The former chief justice said the “immediate trigger” for his choice of subject for the speech was the sexual harassment allegations raised by a Supreme Court employee against Chief Justice of India Ranjan Gogoi.

Justice Shah said he did not want to pass judgment on the truth or falsity of the sexual harassment allegations, but he added they were “certain stark facts that stand out which demand consideration”.

The former judge said the complainant, a permanent employee of the Supreme Court, was removed from her post on the flimsy allegation of her having taken a half-day casual leave, and protesting against her seating arrangement. An “unusual hearing” was held on April 20 without a petition having been moved, Justice Shah said.

“In what was termed as a “Matter of Great Public Importance Touching Upon the Independence of the Judiciary”, the person holding the highest judicial office in the land sat as a judge in his own cause.

“Three judges attended that hearing, but the order that emerged was surprisingly signed only by two out of those three, with the Chief Justice choosing to abstain,” Justice Shah said.

The former chief justice termed the “process of inquiry” conducted by the Justice S.A. Bobde Committee into the allegations as “questionable”. The complainant had withdrawn from the inquiry. Shortly after, the panel concluded that the allegations against the CJI were without substance. Justice Shah said “conspiracy rumours” came even as the allegations were denied from various quarters of the Supreme Court officialdom.

On the in-house mechanism dealing with complaints against judges, Justice Shah said it has no statutory basis and certainly no constitutional blessing. He suggested that a permanent disciplinary committee with a secretariat be set up at the central level to deal with complaints against judges, and the government should have no part in this.

He said “… the Chief Justice cannot be made an exception to the procedure, as unfortunately is the case today. Any accountability mechanism must apply to all judges, regardless of status or rank. The law and the procedure must also engage with how the Vishakha guidelines can be made applicable to the judiciary, the extent to which the right to information is allowed, and so on.

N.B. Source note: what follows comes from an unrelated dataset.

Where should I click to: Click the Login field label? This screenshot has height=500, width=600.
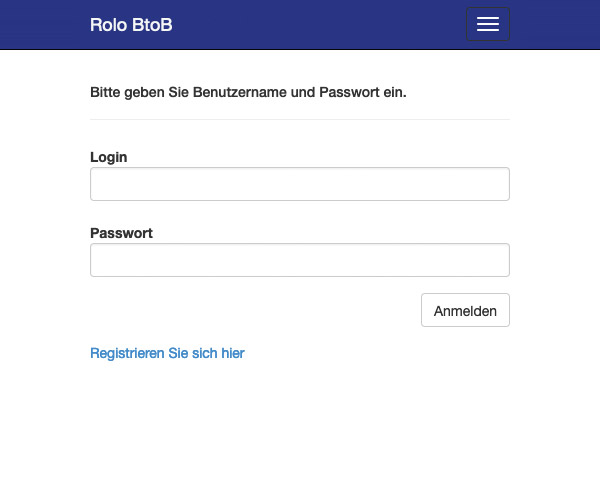point(109,157)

Justice Shah called for a new and more detailed code of conduct guiding judicial behaviour and a streamlined process for regular performance evaluation of judges.

In a critical take on the collegium system, Justice Shah said names are “bartered” among collegium members or even finalised over a cup of tea.

“There is a fundamental need to ensure that justice is not only done but not only manifestly, undoubtedly done,” he said towards the end of his speech.